Presentations

Abstract

Introduction: Subarachnoid hemorrhage is a medical emergency in which blood develops between the arachnoid and pia mater requiring prompt head imaging and potential neurosurgical intervention. It can be caused by trauma or aneurysm rupture and is associated with significant mortality and morbidity [1]. We present a case of a patient developing non-traumatic subarachnoid hemorrhage in the setting of a tick-borne illness.

Case Information: A 60-year-old female with past medical history significant for immunosuppression secondary to polycystic kidney disease status post living donor kidney transplant in 2020 and without history of blood disorders presented with flu-like symptoms and required admission for new pancytopenia. Lab findings included elevated ferritin and transaminases with concern for hemophagocytic lymphohistiocytosis (HLH) as well as positive parvovirus, ehrlichiosis, CMV, EBV, and BK. Initially, the patient was mentating appropriately with negative CT head imaging. Despite steroids, transfusions, IVIg, antibiotics, and antivirals, she had persistent fevers with progressive pancytopenia and subsequent encephalopathy requiring intubation. Follow-up CT head showed new bifrontal subarachnoid hemorrhages (SAH) and repeat imaging in the following days demonstrated progression of the SAH's and a new intraparenchymal hemorrhage. MRI and CTA head did not demonstrate any predisposing structural etiologies such as stenosis, occlusions or aneurysms. Lumbar puncture was delayed due to severe thrombocytopenia but ultimately showed minimal pleocytosis without infection. The patient initially had a period of clinical improvement with Ehrlichia resolution and some viremic suppression. However, she then decompensated again in the setting of new GNR bacteremia and aspergillosis with inability to wean immunosuppression and eventual transition to comfort care.

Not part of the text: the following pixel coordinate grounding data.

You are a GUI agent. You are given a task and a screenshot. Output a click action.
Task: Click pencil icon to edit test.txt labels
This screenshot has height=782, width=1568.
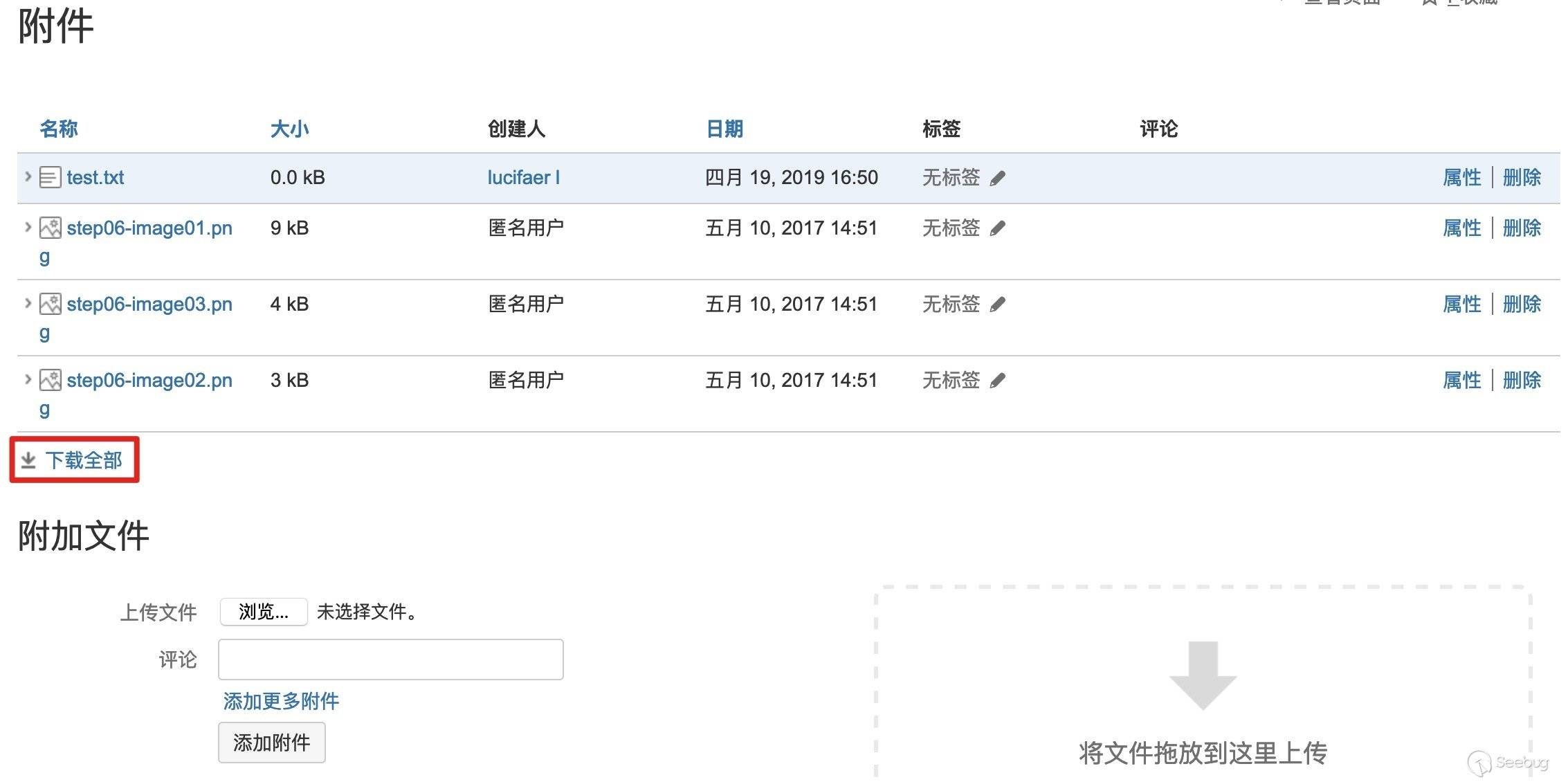[997, 179]
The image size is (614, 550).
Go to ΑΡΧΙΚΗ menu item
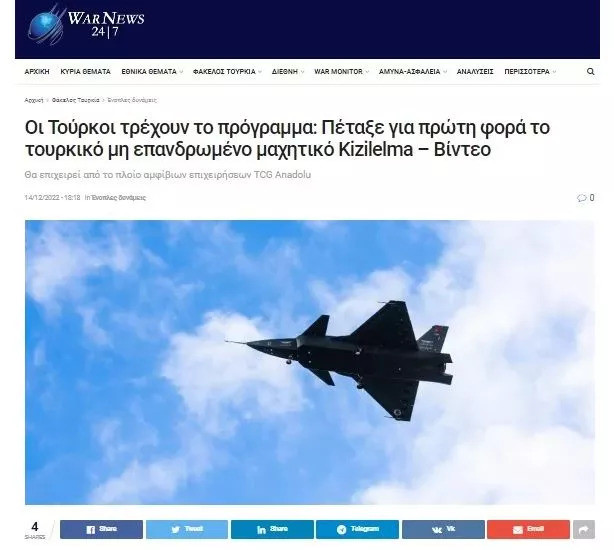pyautogui.click(x=37, y=72)

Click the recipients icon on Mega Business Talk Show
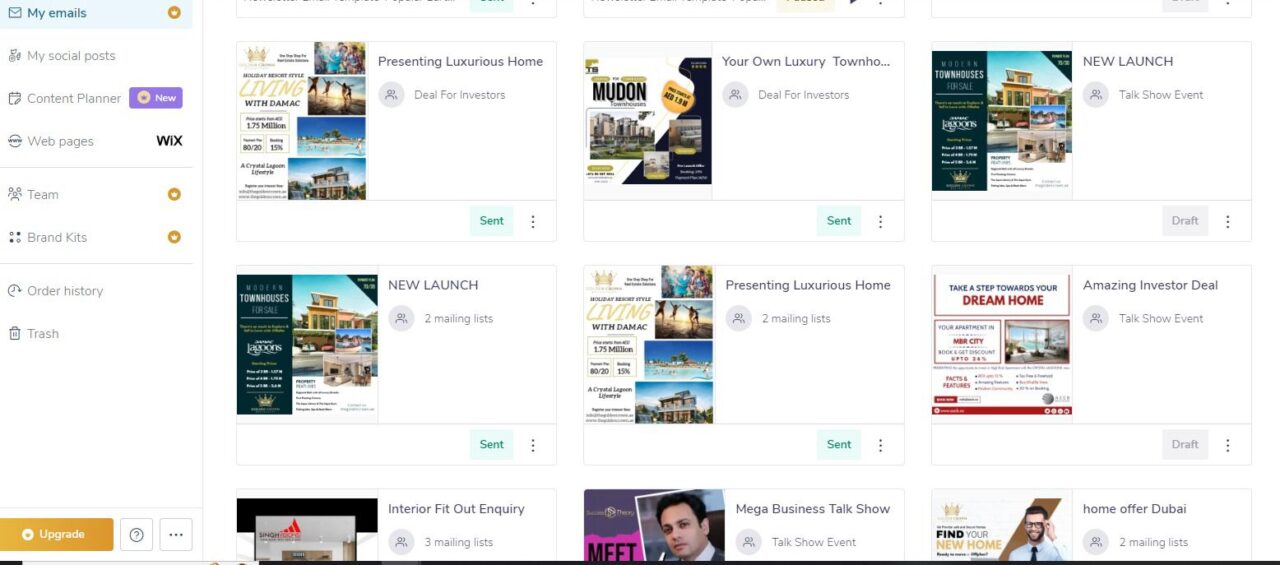[x=748, y=543]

Discussion/Clinical Findings: This was a challenging case given difficulty managing the underlying hyper-inflammatory disorder with subsequent co-infection from multiple pathogens. Ehrlichia, a small gram negative bacteria initially specific to canines, was found to have human transmission as recently as 1986. Common non-specific symptoms include fever, fatigue, leukopenia, thrombocytopenia, transaminitis, and rarely encephalopathy, but it has also been linked to bone marrow hypoplasia causing pancytopenia and HLH [2]. Lumbar puncture typically demonstrates lymphocytosis with elevated protein but this was not the case in our patient potentially due to doxycycline initiation prior to sampling. Cytomegalovirus (CMV) PCR was also positive later in the course but the hemorrhages were stable at that point. CMV is associated with intraventricular hemorrhages mainly in premature infants with thrombocytopenia, but was unlikely related to this patient's bleeds given the timeline [3]. We hypothesize that the Ehrlichia induced thrombocytopenia and adjunctive HLH predisposed our patient to the SAH. The patient showed clinical improvement after restarting doxycycline but continued to require persistent immunosuppression in an attempt to mitigate the persistent maladaptive immune response. This led to an augmentation of her already profound immunosuppression with unremitting pancytopenia predisposing her to the emergence of multiple other infectious processes including CMV, GNR bacteremia and aspergillosis.

Conclusion: We present this case to highlight a rare presentation of Ehrlichia induced subarachnoid and intraparenchymal hemorrhages in the setting of pancytopenia.